**Problems to solve**
1. In the article on using social media in a job search, why does it say telling your network you are job searching helps even if they know of no openings right now? Answer in one to three sentences.
2. According to the article on using social media in a job search, which three social media sites are most commonly used during the job search process?
3. Carry on the article about using social media in a job search, starting after its final sentence.

**Selection**
-.-.-
Career Search

Using social media in your job search

January 01, 2017 by Brandman Career Services


Social Media is rapidly becoming one of the most important tools of the job search process. Over the last few years the ways that employers find and recruit talent have evolved which has changed the job search market for both the job seeker as well as the employer. This means that strategies that may have worked for your last job search may not still be effective for today’s job search.

Although adapting to these changes may at times be challenging, you can use this information to your advantage. Incorporating social media in your job search strategy can not only provide great information and opportunities to connect with employers, but may also allow you to shape your personal/professional branding for the industry you are interested in.

Why use social media?

Three of the most common social media sites used during the job search process are Facebook, Twitter and LinkedIn. While there are many other sites, including blogs, that are used to connect employers to prospective applicants these are the three most widely used. Each serve their own purpose, but the core reasons for utilizing them in your search apply to most, if not all, social media platforms including:

  • Make networking connections- Using social media platforms you can introduce you to key players in your industry, as well as help you identify potential mentors and colleagues.
  • Identify connections who work at companies where you have applied or are interested in working- Mutual connections including fellow alumni, or previous co-workers can provide valuable insight to the company. Having someone on the inside can be the difference between getting the job or not even having your resume reviewed.
  • Research companies – employers use social media as a way of providing potential candidates with information. By reviewing their page, you can learn about their products and services, access listings of job descriptions for positions within the company, and get contact information.
  • Communicate with your network that you are job searching – they may not know of anything at that moment, but will be able to keep you in mind if they hear about openings in the future.

Tips for using social media

First, decide which accounts you will use as your professional site(s). Although there are many options, for professional or job seeking purposes most people choose to utilize LinkedIn, and Twitter is another popular choice. The majority, although certainly not all, of professionals keep their Facebook profile privacy settings strictly for personal use.
-.-.-
**Extracted material**
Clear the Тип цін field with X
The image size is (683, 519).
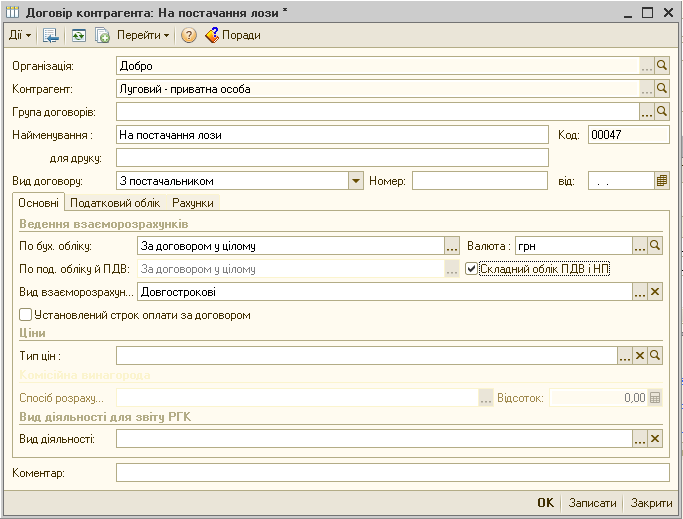640,355
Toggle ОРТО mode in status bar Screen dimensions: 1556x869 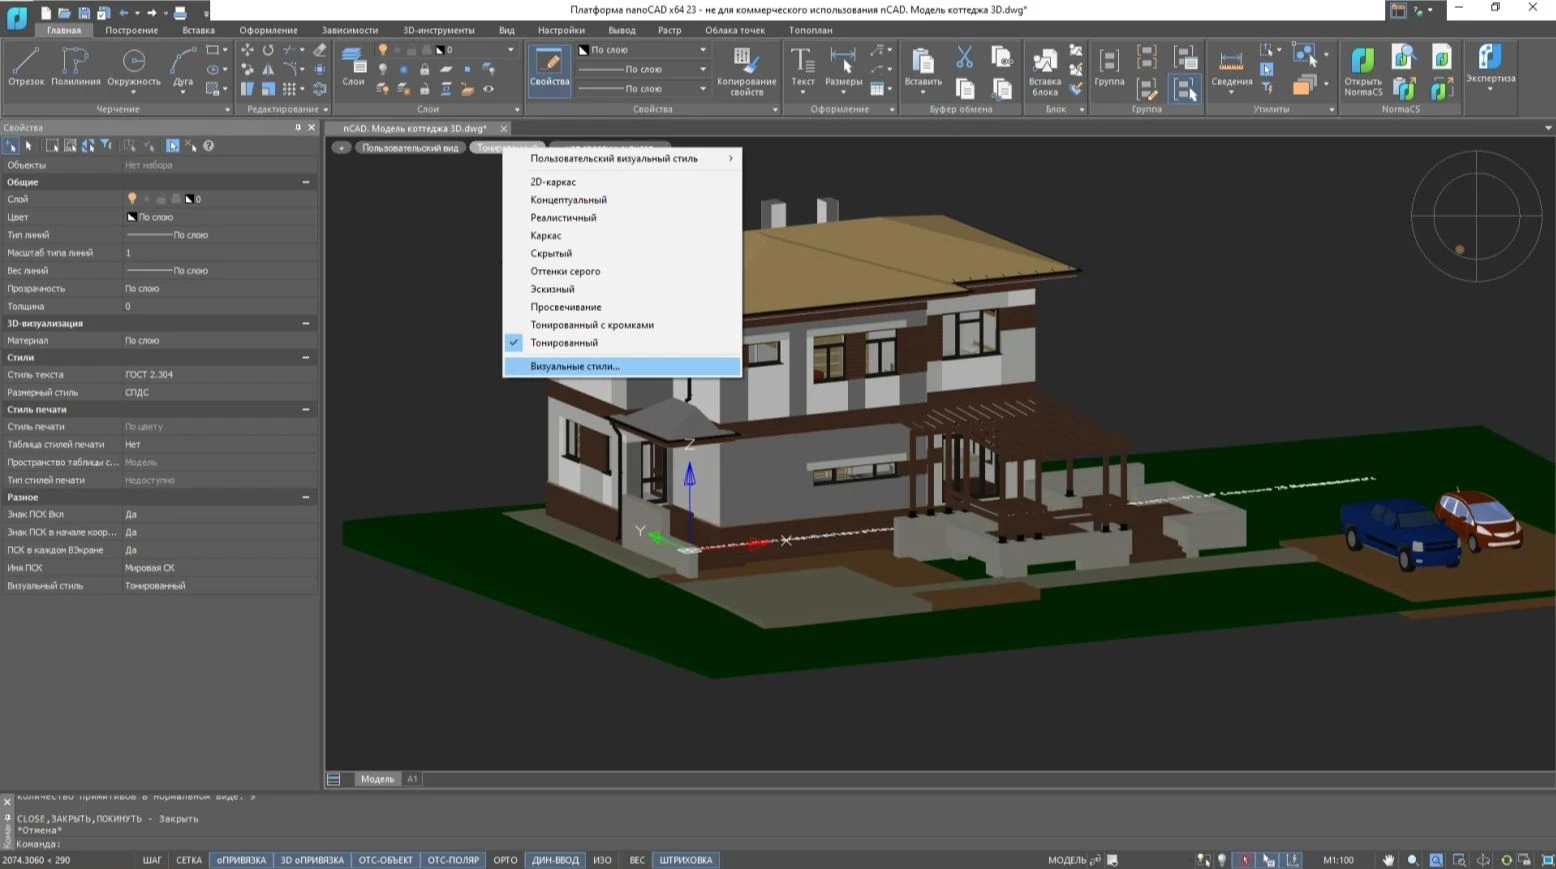505,860
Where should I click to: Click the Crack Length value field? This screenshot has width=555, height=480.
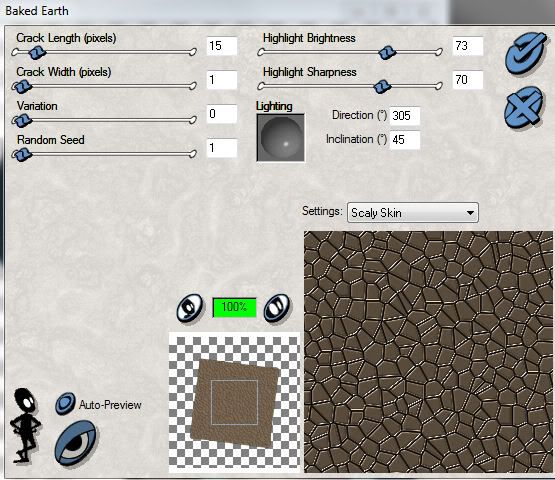point(222,46)
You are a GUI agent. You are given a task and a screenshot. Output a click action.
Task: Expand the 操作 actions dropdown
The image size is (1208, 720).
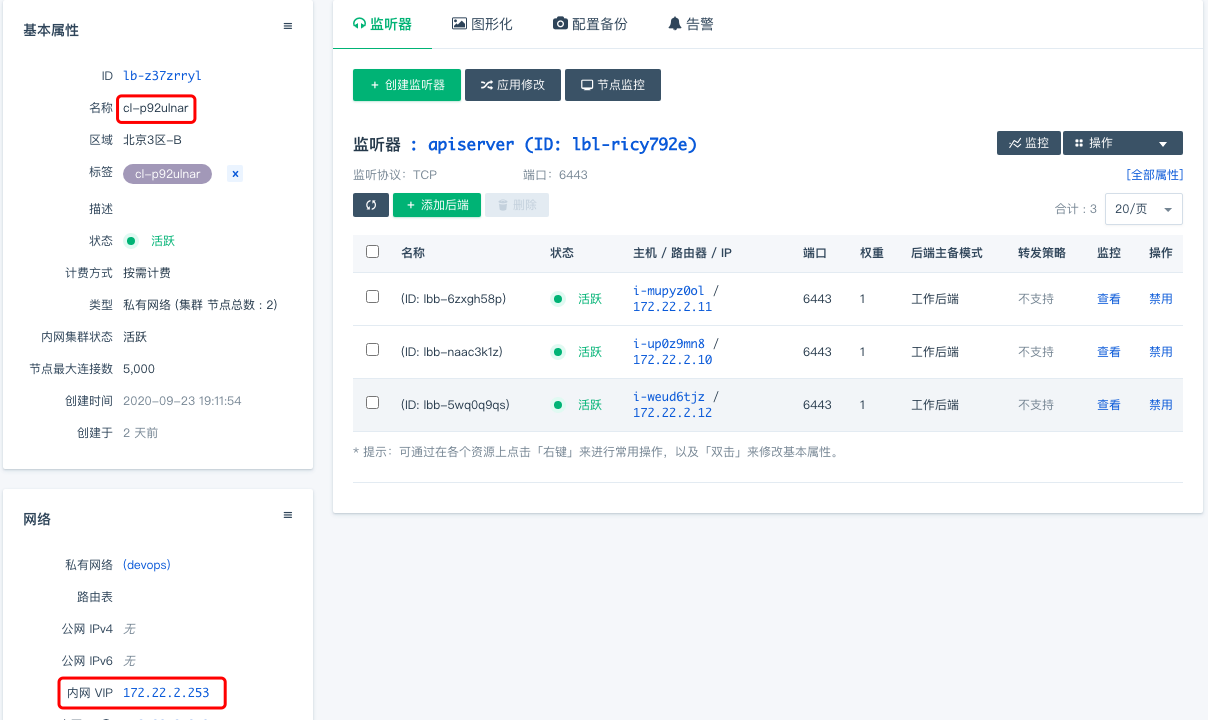pyautogui.click(x=1122, y=144)
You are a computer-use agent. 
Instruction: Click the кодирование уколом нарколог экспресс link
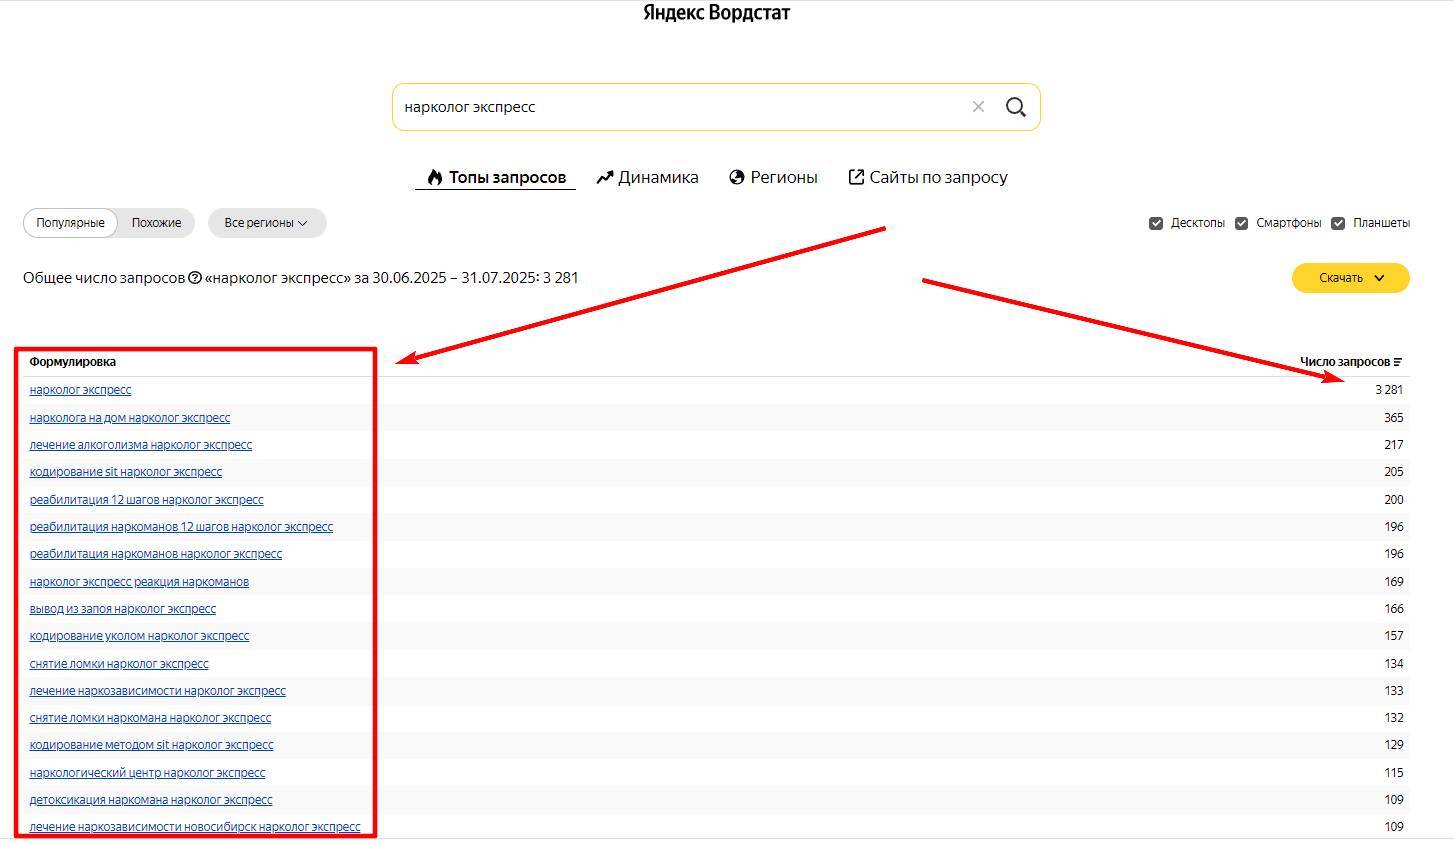[x=139, y=636]
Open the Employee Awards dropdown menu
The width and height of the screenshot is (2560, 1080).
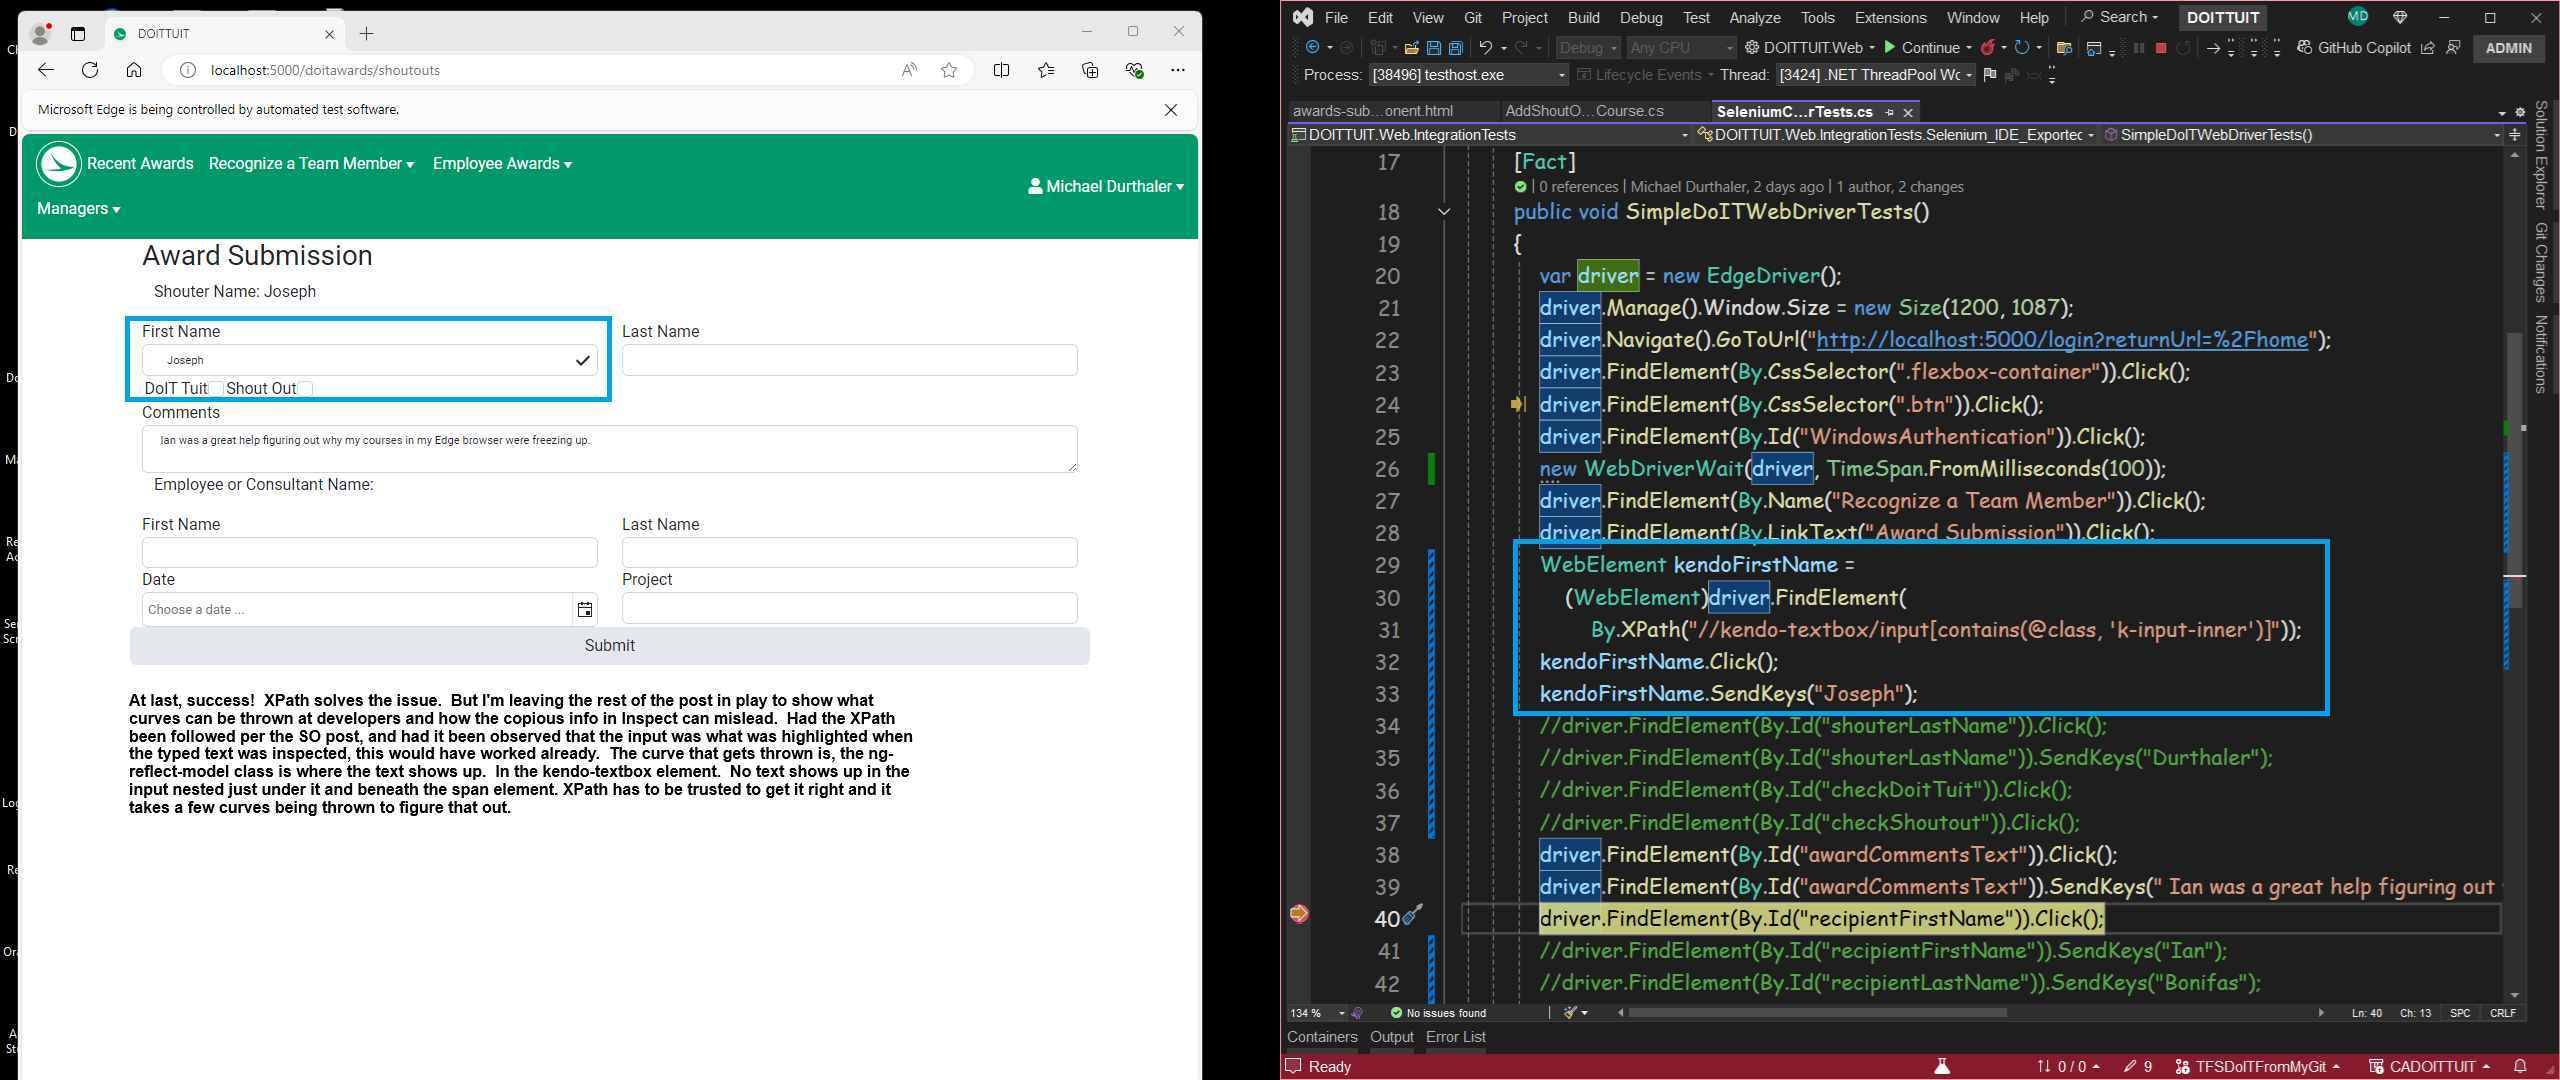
-.-.-
**Written answers**
1. Even if they know of nothing at that moment, they will be able to keep you in mind if they hear about openings in the future.

2. Facebook, Twitter and LinkedIn.

3.
Here are some tips to maximize your social media job search experience:

  • Be consistent across all of your sites. How you chose to represent your skills, experience and value are part of your professional branding. Ensure that the image of yourself that you want to be reflected across all your social networking platforms is one that reinforces your professionalism, passion and talent.
  • Announce that you are actively job searching and post a link to your resume if possible. (Think twice on this one if you are currently employed and you don’t want your employer to know you are searching.)
  • Don’t be afraid to use Facebook in your search even if you use it strictly in your personal life. The people you are “friends” with likely care about you and want to see you succeed. Let them know that you are looking!
  • Monitor your profile privacy settings (see below)
  • Research hiring managers on LinkedIn and Twitter. Learning about key players in the industries or companies can give you great tips and insights into who they are what they value.
  • Include your professional account URL’s on your resume (e.g. LinkedIn)

Tips for LinkedIn

  • Have a complete and robust profile, including a professional profile picture
  • Pay attention to key words that would drive potential employers to your profile and include them in your headline, summary, skills and work experience sections
  • Personalize your LinkedIn URL and include it in your e-mail auto signature.
  • Join groups that align with your professional interests, such as alumni groups, networking groups and trade associations.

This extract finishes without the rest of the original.